I thought it was #7# but that was wrong...
Can't #x# be #1, 2, 3, 4, 5, 6,# and #7#?

*This question is from AoPS (AoPS info below).
Subject: Algebra
Focus: Quadratic Inequalities

1 Answer
Jun 7, 2018

6

Explanation:

OHHHH OKAY SO I'M DUMB. I got it wrong because it's asking for the length, and even though there are 7 numbers, the distance is 6.

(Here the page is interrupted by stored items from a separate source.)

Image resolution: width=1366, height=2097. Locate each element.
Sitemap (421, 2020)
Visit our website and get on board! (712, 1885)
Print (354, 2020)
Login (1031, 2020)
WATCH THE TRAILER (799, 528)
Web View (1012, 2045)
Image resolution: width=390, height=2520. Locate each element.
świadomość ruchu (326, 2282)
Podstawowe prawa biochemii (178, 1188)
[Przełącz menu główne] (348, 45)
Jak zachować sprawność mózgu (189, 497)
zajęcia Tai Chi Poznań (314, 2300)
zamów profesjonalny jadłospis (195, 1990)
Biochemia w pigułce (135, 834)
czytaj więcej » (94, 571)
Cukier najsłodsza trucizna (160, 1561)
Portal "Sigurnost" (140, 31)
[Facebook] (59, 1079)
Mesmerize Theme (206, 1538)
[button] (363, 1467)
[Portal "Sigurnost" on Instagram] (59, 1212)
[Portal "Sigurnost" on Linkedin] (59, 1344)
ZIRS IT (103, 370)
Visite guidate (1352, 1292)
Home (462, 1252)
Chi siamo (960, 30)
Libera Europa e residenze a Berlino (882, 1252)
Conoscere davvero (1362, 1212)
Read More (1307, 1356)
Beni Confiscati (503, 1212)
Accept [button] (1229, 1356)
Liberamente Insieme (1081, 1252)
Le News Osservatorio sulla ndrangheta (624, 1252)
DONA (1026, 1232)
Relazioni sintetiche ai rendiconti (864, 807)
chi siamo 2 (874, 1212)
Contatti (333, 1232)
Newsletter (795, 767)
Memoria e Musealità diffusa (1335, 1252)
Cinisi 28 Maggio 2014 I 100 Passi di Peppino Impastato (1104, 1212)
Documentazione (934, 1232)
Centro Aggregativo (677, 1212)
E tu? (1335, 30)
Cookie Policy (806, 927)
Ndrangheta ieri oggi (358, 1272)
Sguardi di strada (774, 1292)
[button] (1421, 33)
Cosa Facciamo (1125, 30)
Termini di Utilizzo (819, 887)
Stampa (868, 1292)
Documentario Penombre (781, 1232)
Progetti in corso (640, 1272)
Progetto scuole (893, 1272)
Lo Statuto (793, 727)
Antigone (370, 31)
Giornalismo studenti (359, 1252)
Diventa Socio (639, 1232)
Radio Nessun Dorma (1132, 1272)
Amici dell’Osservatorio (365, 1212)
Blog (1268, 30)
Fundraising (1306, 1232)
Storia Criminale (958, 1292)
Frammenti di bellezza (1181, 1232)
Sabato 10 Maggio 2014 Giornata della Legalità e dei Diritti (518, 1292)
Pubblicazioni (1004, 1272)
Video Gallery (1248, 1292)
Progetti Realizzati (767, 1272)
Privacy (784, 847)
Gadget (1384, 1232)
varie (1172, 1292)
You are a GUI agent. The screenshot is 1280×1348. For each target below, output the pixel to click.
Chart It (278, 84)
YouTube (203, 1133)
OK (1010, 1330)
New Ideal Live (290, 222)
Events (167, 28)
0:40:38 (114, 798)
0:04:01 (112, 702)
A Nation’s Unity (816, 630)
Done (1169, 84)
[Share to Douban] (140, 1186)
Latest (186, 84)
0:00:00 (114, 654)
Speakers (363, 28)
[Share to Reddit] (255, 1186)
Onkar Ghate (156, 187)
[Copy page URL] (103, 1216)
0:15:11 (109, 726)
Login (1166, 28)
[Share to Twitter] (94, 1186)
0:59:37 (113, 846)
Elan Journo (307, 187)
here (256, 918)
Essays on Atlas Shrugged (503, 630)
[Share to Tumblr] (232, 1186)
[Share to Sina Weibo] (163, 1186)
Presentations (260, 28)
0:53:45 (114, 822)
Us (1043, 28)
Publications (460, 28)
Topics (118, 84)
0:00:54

On to the Real Explanation

First, take the square root of both sides. Then you get:
#x-4\le3#
Add #4# to both sides.
#x\le7#
However, if you think about it (and look at what the question is asking), #x# cannot possibly equal all of the values less than #7#.
Checking different values, you can see that 0 doesn't work.
And so,
#x# can be anywhere from #1# to #7#.
Not a very good solution, I know, but...
oh! here's

AoPS' Solution:

Since the square of #x-4# is at most 9, the value of #x-4# must be between #-3# and #3# (or equal to either). So, we have #-3 \le x-4 \le 3#. Thus, #1 \le x \le 7#. Therefore, our answer is #6#.

OR -

If #(x-4)^2 \le 9#, then #x# can be no more than 3 away from 4. Therefore, the values of #x# from 1 to 7 satisfy the inequality, and our answer in #6#.